5. [geïntimeerde] heeft in reactie op deze grieven onder meer gesteld dat de nieuwe server in 2012 is geïnstalleerd. Dat in de ontslagbrief staat dat de nieuwe server in 2011 is geïnstalleerd, was een vergissing. Uit het rapport van Global Dynamics blijkt dat onder de inlog en vanaf de pc van [appellant] op de genoemde middagen en avonden van 4 en 6 september 2012 langdurig en veelvuldig naar porno is gesurfed. Daarnaast stelt [geïntimeerde] dat [appellant] in de e-mail van de directie van 27 augustus 2012 uitdrukkelijk is gewezen op de naleving van de geldende ICT-voorschriften, welke e-mail het directe gevolg was van de constatering dat [appellant] reeds geruime tijd veelvuldig tijdens werktijd pornosites bezocht. De werkwijze die is betracht om [appellant] te waarschuwen voor zijn overtreding van de ICT-voorschriften volstond volgens [geïntimeerde] . [appellant] is meer dan voldoende gewaarschuwd en was zich in elk geval sinds 27 augustus 2012 terdege bewust van het ICT-beleid, dus ook van het daarvan deel uitmakende verbod om sekssites te bezoeken. Voorts meent [geïntimeerde] dat ook indien geen waarschuwing zou zijn gegeven, voldoende grond bestond voor ontslag van [appellant] op staande voet, zowel op grond van (enkel) de voor september 2012 geconstateerde overtredingen als op grond van (enkel) de overtredingen van 4 en 6 september 2012. Al deze op zichzelf reeds voldoende gronden vormen tezamen zeker een meer dan voldoende grond voor het gegeven ontslag. In zoverre vormt de waarschuwing van 27 augustus 2012 een omstandigheid ten overvloede. Daarnaast wijst [geïntimeerde] erop dat zij na kennisneming van het internetmisbruik van [appellant] op 4 en 6 september 2012 een zorgvuldige afweging diende te maken, terwijl het bedrijf in het weekeinde gesloten is en er dan ook extern geen advies kan worden ingewonnen. Het advies is op maandagochtend ingewonnen, waarna het ontslag direct is meegedeeld.

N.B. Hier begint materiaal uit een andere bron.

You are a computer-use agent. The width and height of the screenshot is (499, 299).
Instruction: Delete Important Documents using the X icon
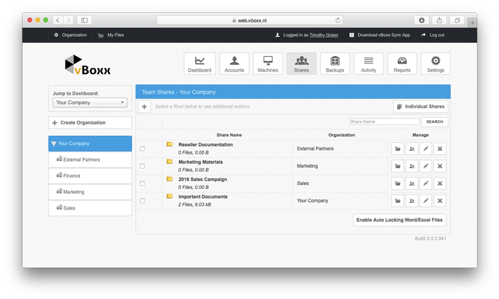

6. Het hof overweegt als volgt. De eis van onverwijldheid van artikel 7:677 lid 1 BW verplicht de werkgever om met de nodige voortvarendheid te handelen. Voor het antwoord op de vraag of een ontslag op staande voet al dan niet onverwijld is gegeven, is beslissend het tijdstip waarop de dringende reden tot dat ontslag ter kennis is gekomen van degene die bevoegd was het ontslag te verlenen. Uitgaande van de door [geïntimeerde] geschetste gang van zaken was reeds begin 2012 bij de directie bekend dat [appellant] tijdens werktijd veelvuldig pornosites bezocht. In de conclusie van antwoord, onder 154, stelt [geïntimeerde] in dit verband dat begin 2012 een nieuwe server besteld en geïnstalleerd moest worden, de ICT-beheerder een internet firewall heeft geïnstalleerd en uit de registraties duidelijk werd dat [appellant] vanaf het bedrijf veelvuldig pornosites bezocht. Onder punt 157 van de conclusie van antwoord stelt [geïntimeerde] zelf dat ‘het pornosurfen’ van [appellant] reeds toen het werd ontdekt, derhalve reeds vóór september 2012, een dringende reden vormde. Tijdens het pleidooi heeft [geïntimeerde] bevestigd dat begin 2012 een firewall is geïnstalleerd op de nieuwe server en toen is geconstateerd dat [appellant] veelvuldig naar porno surfte. [geïntimeerde] heeft gewacht tot 12 september 2012 om [appellant] op staande voet te ontslaan. Tijdens het pleidooi heeft mevrouw Hindori verklaard dat al langer bekend was dat [appellant] naar porno surfte maar dat besloten werd tot het ontslag op staande voet nadat bleek dat er was gezocht naar kinderporno, waarvan ook aangifte was gedaan. De zedenpolitie heeft echter geen kinderporno aangetroffen.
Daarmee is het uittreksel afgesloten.